▸ **How to complete this task**: Reproduce the records starting at the line that contains "475x333 pixels. At" and running to the last line, exactly and in full.

▸ **Data shown**:
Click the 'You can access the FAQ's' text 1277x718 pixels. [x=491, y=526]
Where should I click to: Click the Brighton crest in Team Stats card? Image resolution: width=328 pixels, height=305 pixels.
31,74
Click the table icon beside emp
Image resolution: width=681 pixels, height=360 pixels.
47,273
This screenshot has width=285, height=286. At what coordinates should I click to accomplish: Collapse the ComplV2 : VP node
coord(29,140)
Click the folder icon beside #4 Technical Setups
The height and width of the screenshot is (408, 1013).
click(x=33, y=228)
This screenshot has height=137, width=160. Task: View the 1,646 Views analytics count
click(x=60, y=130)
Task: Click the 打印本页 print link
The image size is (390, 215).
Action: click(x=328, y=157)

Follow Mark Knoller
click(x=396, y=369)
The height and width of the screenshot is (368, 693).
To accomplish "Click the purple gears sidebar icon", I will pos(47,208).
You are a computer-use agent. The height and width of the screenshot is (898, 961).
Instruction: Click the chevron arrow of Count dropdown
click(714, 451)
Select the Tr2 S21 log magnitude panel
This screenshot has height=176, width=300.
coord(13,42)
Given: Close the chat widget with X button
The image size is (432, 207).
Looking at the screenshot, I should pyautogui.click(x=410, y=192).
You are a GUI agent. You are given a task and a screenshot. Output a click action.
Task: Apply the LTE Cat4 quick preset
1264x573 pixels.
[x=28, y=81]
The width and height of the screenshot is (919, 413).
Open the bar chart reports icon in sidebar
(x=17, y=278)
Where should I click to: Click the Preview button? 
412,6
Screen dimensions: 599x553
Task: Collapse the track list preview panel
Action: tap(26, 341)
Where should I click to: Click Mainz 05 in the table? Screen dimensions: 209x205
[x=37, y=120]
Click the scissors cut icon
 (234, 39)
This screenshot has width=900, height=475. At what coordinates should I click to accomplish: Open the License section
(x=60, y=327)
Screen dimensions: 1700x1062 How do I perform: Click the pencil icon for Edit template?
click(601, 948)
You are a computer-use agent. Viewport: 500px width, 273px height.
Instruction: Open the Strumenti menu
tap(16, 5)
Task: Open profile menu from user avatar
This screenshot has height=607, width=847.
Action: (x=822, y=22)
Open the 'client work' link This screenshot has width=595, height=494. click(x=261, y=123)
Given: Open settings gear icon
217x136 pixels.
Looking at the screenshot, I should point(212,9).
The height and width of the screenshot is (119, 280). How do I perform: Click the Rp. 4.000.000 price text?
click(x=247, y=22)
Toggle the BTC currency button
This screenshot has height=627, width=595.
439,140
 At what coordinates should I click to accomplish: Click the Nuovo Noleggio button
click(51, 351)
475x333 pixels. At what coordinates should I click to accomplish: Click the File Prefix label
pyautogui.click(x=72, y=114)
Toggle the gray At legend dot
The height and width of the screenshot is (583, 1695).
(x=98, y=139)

▸ **Exercise response**:
475x333 pixels. At what coordinates should I click to accomplish: Click the File Prefix label
pyautogui.click(x=72, y=114)
Toggle the gray At legend dot
The height and width of the screenshot is (583, 1695).
(x=98, y=139)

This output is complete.